Saved entries:

╔══

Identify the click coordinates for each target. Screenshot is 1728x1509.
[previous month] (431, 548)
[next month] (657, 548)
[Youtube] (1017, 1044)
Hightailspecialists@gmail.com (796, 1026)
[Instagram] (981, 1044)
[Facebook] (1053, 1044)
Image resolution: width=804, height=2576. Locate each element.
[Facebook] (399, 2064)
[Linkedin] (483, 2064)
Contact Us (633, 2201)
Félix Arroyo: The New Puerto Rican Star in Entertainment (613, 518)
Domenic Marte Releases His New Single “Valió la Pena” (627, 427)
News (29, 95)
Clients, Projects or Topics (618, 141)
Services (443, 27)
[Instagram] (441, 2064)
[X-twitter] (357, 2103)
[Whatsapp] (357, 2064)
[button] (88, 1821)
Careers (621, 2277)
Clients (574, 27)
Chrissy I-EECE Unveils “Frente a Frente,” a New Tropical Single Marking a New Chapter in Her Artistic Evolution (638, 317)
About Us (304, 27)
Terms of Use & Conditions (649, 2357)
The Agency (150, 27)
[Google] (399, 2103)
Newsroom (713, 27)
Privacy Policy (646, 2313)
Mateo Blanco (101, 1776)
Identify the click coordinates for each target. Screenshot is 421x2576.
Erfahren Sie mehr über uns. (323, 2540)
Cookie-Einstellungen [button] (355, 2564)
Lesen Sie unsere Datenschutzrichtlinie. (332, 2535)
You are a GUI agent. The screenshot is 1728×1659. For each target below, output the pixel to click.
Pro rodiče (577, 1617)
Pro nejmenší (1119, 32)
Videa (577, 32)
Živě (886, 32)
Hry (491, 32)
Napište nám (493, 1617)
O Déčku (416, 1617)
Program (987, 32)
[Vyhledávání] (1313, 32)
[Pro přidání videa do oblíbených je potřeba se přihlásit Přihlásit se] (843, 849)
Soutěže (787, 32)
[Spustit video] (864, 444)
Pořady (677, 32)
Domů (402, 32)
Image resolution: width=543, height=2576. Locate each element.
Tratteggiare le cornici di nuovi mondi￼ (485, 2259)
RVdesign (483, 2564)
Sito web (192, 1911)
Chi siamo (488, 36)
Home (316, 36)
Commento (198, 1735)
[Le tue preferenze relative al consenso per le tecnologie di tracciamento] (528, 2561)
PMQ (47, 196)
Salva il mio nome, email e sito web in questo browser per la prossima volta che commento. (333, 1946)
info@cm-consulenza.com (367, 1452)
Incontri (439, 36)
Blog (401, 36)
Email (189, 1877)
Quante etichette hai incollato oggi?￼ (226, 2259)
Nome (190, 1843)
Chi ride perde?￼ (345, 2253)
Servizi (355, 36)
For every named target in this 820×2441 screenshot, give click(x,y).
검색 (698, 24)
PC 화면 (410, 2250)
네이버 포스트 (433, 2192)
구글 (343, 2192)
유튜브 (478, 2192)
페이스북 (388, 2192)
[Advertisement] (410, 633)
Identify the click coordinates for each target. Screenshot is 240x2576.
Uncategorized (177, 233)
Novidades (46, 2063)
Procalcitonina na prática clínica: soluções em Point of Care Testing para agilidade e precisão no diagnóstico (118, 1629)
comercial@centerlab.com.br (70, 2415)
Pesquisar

╚══

What you have to do: Copy each line in the entries above where the word "Locate" shows up.

Solution to the exercise:
Image resolution: width=804, height=2576. Locate each element.
Image resolution: width=543, height=2576. Locate each element.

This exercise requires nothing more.